Evaluation of awakening and recovery characteristics following anaesthesia with nitrous oxide and halothane fentanyl or both for brief outpatient procedures in infants.

This study compared recovery characteristics and postoperative ventilatory function when halothane, fentanyl or combination of halothane and fentanyl in addition to N2O were used for intraoperative anaesthesia in term infants undergoing hernia repair as outpatients. Sixty-six full term ASA PS I infants ages 1-12 months were studied. All received inhalation induction with N2O, O2 and halothane, followed by intravenous atropine and atracurium, tracheal intubation, and controlled ventilation. For anaesthesia maintenance, patients were randomized into one of three groups. Group I received 70% N2O, 30% O2 and halothane. Group II received 70% N2O, 30% O2, halothane and 2 micrograms.kg-1 fentanyl. Group III received 70% N2O, 30% O2 and 10 micrograms.kg-1 fentanyl.

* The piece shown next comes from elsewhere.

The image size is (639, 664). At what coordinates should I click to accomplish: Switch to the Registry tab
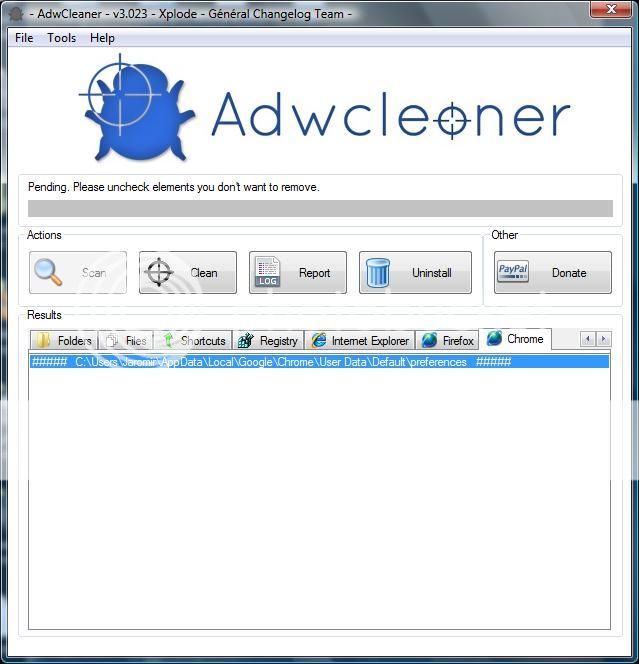268,340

Awakening times were similar in all three groups, however, Group I patients had significantly shorter recovery and discharge times than those of Group II and III. None of the patients experienced postoperative apnoea or periodic breathing. One patient in Group III experienced two brief episodes of bradycardia not associated with apnoea or arterial desaturation (SpO2 > 90% for greater than 30 s). Decreased SpO2 occurred less frequently in Group I (5.9%) compared to Group II (22.7%) and Group III (19.0%) patients, however, the group differences were not significant. Transcutaneous CO2 (TcCO2) values were not statistically different among the three groups. Pain scores were initially lower in Groups II and III, but at 120 min the differences were not significant. Postoperative apnoea was not observed in this study. SpO2 < 90% and TcCO2 > 9 kPa (70 mmHg) was more common in infants receiving 2 and 10 micrograms.kg-1 fentanyl than in infants receiving halothane and nitrous oxide anaesthesia. Infants < 3 months old did not have a higher incidence of SpO2 < 90% or significantly higher TcCO2 values when compared to infants > 3 months old. Fentanyl in doses used in this study did not prolong awakening time but did prolong recovery and discharge times in outpatient infants.